Das sind alles Punkte, die Global verhandelt werden müssen. Die FDP hat da gute Lösungsansätze.
Zum Thema Kündigungsschutz und Mindestlohn. Das beste Beispiel, was passiert wenn wir einen Mindestlohn zusammen mit einem starken Kündigungsschutz einführen, sehen wir in Frankreich: Dort gehen die Menschen auf die Straßen. Es gibt eine sehr hohe Rate von Menschen, die als "arm" bezeichnet werden können.
Unternehmen stellen diese nicht ein. Wegen des Kündigungsschutzes und des hohen Mindestlohns sind die Hemmungen entsprechend groß.
Natürlich ist da auch das Arbeitslosengeld nicht ganz so hoch, wie in Deutschland, aber die Unternehmen haben Mindestlohn und Kündigungsschutz selbst als Gründe angegeben. Wir alle kennen die Straßenschlachten, die brennenden Autos, die Barrikaden bei politischen Gipfeln. In Frankreich extremer, als irgendwo anders. Genau da hättest du deinen Mindestlohn (angesetzt im 7€ Bereich). Und du siehst, dass dies auch zu Arbeitslosigkeit führen kann.

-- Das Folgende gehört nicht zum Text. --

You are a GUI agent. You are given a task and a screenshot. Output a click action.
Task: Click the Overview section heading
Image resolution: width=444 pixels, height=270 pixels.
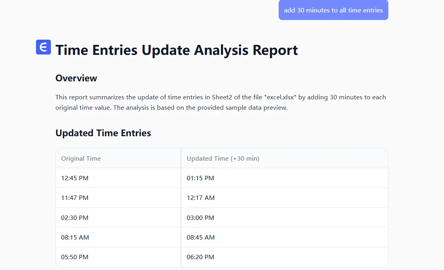click(x=76, y=78)

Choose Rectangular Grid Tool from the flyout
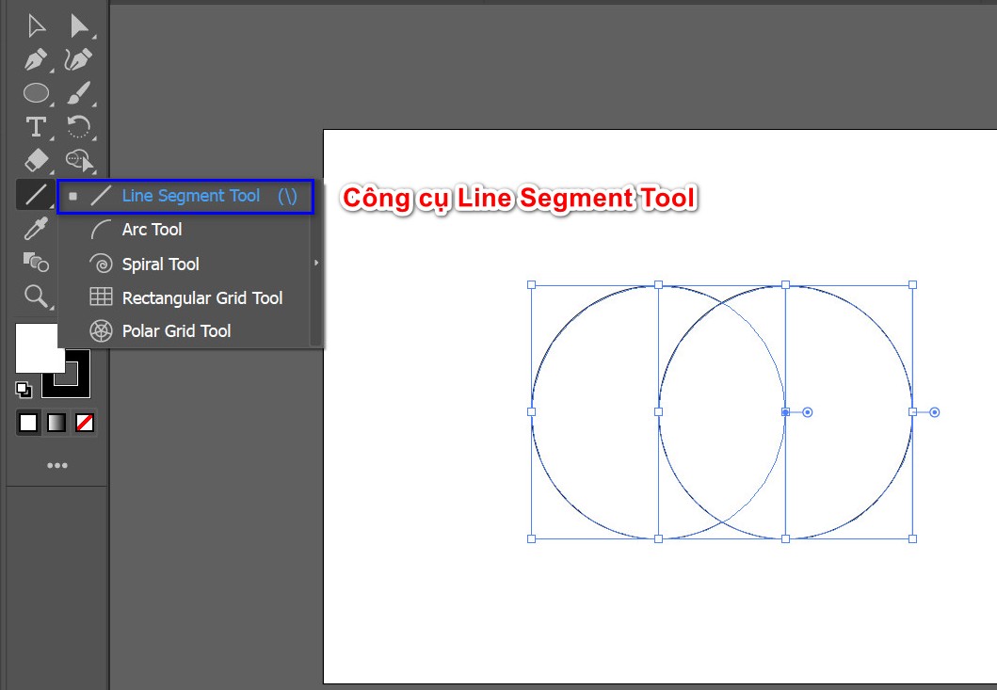point(202,297)
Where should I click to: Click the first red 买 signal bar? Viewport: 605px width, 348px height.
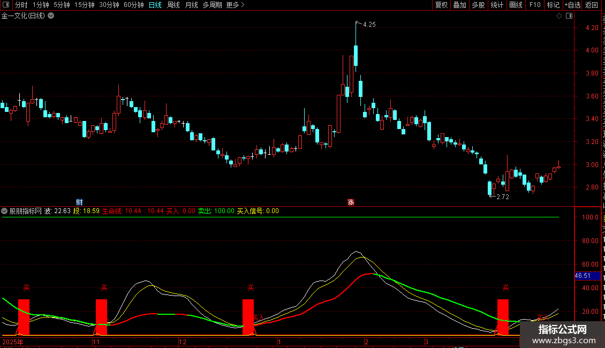24,317
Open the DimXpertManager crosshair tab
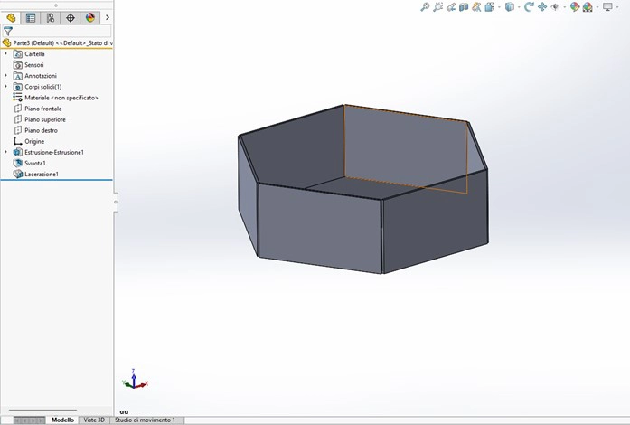 tap(70, 17)
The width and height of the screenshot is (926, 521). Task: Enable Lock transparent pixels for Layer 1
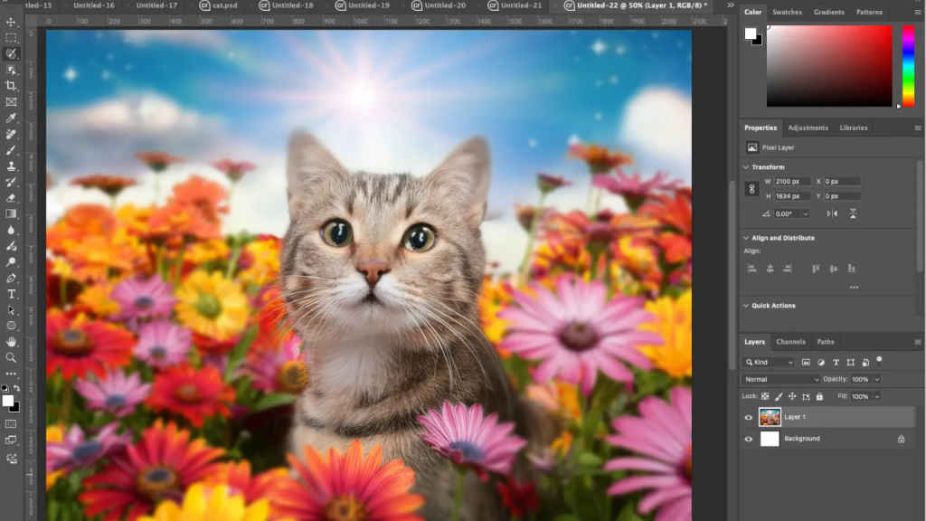point(763,396)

Deine Theorie mag so logisch klingen, aber dass sie in der Praxis nicht funktioniert, siehst du in diesen Ländern sehr gut. Übrigens ist bei unseren lieben Nachbarn nach Einführung des Mindestlohns die Arbeitslosigkeit sprunghaft angestiegen. Sie pendelt konstant zwischen 8 und über 10Prozent (vorher: 5-7%). Und das würde bei dem Bürgergeld der FDP niemals so eintreten.
Trotzdem: Glückwunsch zum Abschluss im nächsten Jahr.
Ich schlage vor, wir lassen diese Diskussion sein. Wir haben eine völlig unterschiedliche Sicht der Dinge und ich glaube kaum, dass wir je eine Einigung finden werden (und dazu sind Diskussionen eigentlich da^^).